I manifesti alla Sapienza, «non li abbiamo messi noi, non siamo manovrati»
«Se qualcuno cerca i seguaci di Cospito, qui non li troverà». Gli studenti che da giovedì occupano un’aula della facoltà di lettere della Sapienza per protestare contro il 41 bis e l’ergastolo ostativo hanno un bel daffare a liberarsi dei cronisti che sciamano per l’università in cerca di insurrezionalisti. In questo periodo dell’anno i corsi sono sospesi per gli esami, che si svolgono regolarmente anche durante l’occupazione firmata dai collettivi universitari. L’aula serve soprattutto per le assemblee e la preparazione degli striscioni in vista del corteo di oggi.
«Il corteo è contro la barbarie carceraria, gli 82 suicidi in cella, le torture» racconta una studentessa con il pennello in mano. «Non siamo manovrati da Cospito, come racconta qualcuno per giustificare il suo isolamento. Con lo sciopero della fame (oggi giunto al 107 giorno, ndr), Alfredo ha illuminato un regime carcerario simile alla tortura su cui sin da ottobre stiamo organizzando assemblee, dibattiti e manifestazioni anche insieme a docenti e esperti».
Qualche ricercatore si affaccia anche all’assemblea pomeridiana sulle scale della facoltà, incuriosito dal centinaio di ragazze e ragazzi seduti sulle scale. «L’università – riconosce – è da sempre un luogo di discussione, giusto che anche questo tema entri». Gli studenti hanno chiesto una presa di posizione alla rettrice Antonella Polimeni. Risposte? «Un muro di silenzio», allarga le braccia una studentessa del collettivo di lettere.
Solo i fotografi sembrano far caso ai manifesti affissi sul muro della facoltà in cui i volti di Mattarella, Meloni, Nordio, Cartabia e dei giudici che hanno avuto tra le mani il dossier dell’anarchico sono accostati alla parola «Assassini». Fuori dalla Sapienza sono stati notati eccome. Non si contano le condanne da destra. Pure il Pd parla di un atto «da condannare duramente senza se e senza ma» e di «escalation di violenza» da fermare.
La calendiana Daniela Ruffino usa toni da notte della Repubblica. «È il momento per tutte le forze politiche di mettere da parte divisioni e strumentalizzazioni, perché in questo modo si aiutano i violenti». Invece, quando si indicano i manifesti gli occupanti alzano le spalle. Nessuno sa, o dice di sapere, chi li abbia affissi.

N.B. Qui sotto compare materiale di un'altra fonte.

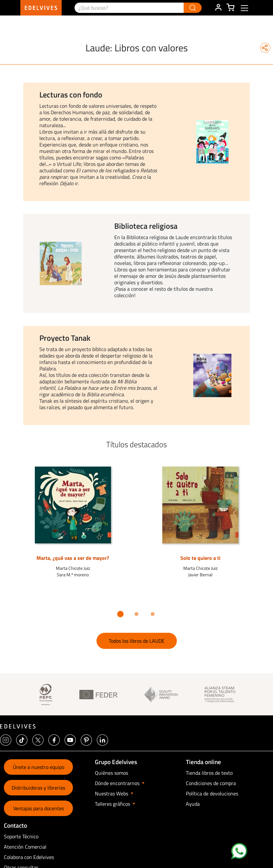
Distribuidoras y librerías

La richiesta dei collettivi a politica e media è di abbassare i toni. «Accusarci di minacce o ricatti allo Stato non ha senso». Ma i manifesti rimangono sul marmo.

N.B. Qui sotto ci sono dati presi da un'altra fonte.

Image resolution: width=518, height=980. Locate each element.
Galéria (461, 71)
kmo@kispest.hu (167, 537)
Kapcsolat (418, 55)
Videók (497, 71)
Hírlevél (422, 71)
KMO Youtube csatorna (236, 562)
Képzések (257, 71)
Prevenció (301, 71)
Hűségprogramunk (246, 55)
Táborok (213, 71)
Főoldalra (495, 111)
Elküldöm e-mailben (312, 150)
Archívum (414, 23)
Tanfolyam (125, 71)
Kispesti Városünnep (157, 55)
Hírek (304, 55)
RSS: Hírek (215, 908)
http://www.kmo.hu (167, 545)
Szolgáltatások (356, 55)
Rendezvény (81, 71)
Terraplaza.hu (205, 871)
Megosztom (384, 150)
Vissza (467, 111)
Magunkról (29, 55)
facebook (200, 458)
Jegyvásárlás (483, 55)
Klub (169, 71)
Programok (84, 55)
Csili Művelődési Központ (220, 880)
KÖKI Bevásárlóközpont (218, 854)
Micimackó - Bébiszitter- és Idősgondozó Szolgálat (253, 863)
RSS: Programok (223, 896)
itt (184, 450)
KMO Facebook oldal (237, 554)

Nell’assemblea l’avvocata Caterina Calia, che difende Anna Beniamino (compagna di Cospito, pure lei in carcere e su cui pende una richiesta di condanna a 27 anni), illustra agli studenti le assurdità del carcere duro e smonta le teorie del complotto su presunte saldature tra criminalità organizzata e anarchismo.
«Il 41 bis prevede che i detenuti condividano la pochissima “socialità” permessa con altri condannati per che hanno alle spalle storie diverse dalle loro» spiega. «Per questo Cospito parla con i mafiosi». In carceri come quello dell’Aquila, racconta la legale, la socialità è permessa solo a coppie, nemmeno a piccoli gruppi. Così, se qualcuno viola qualche regola del carcere e perde il diritto alla socialità, condanna all’isolamento totale anche l’altro detenuto».
Gli altri interventi confermano l’adesione al corteo cittadino di oggi, che partirà da Piazza Vittorio all’Esquilino. Tanti auspicano una «mobilitazione plurale e inclusiva», com’è stata l’assemblea da cui è nata l’occupazione, con tante realtà romane ben al di là della cerchia anarchica. La questura ha approntato un dispositivo di sicurezza imponente La questura ha approntato un dispositivo di sicurezza imponente dopo le tensioni degli ultimi presidi. Nella notte, 80 cassonetti sono stati rimossi dal percorso del corteo.